Nell'Italia neoliberista Boric non andrebbe neanche in Parlamento
La vittoria di Boric alle presidenziali cilene è una grande notizia. Lo è anzitutto per l'aspetto simbolico: il Cile è il paese di Allende morto eroicamente nei giorni del golpe di Pinochet. Lo è inoltre sul piano più strettamente politico: il Cile è infatti il paese in cui sono state sperimentate per la prima volta le ricette neoliberiste della scuola di Chicago. Mi chiedo se possa essere una grande vittoria anche per la vecchia Europa o addirittura per l'Italia, il paese in cui questa ideologa ha raggiunto uno stadio avanzato, al punto da non aver bisogno della violenza e del supporto politico di un dittatore per poter governare incontrastata.
Tale è il livello di decadimento democratico dell'Italia che uno come Boric non vedrebbe il parlamento nemmeno in cartolina.
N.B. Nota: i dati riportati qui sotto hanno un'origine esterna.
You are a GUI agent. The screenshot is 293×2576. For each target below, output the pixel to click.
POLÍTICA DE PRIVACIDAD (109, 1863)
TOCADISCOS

Siamo infatti il paese in cui dopo trent'anni di neoliberismo schiere di intellettuali e di dirigenti politici continuano ad affermare, senza essere inseguiti coi forconi, che la precarietà nel lavoro fa aumentare l'occupazione, che i tagli sulla spesa pubblica hanno effetti positivi sulla ricchezza e che il privato è in grado di gestire meglio i servizi pubblici.
In compenso però in Italia anche la più blanda sinistra fatica ad emergere a causa dell'attacco concentrico di media, partiti e società civile.
Persino una misura redistributiva minima - un pannicello caldo - come il reddito di cittadinanza ha subito un furibondo attacco da più parti, addirittura col consenso delle fasce di popolazione più deboli.
Altro che Boric, nemmeno se ci affidiamo a San Francesco ne usciamo fuori.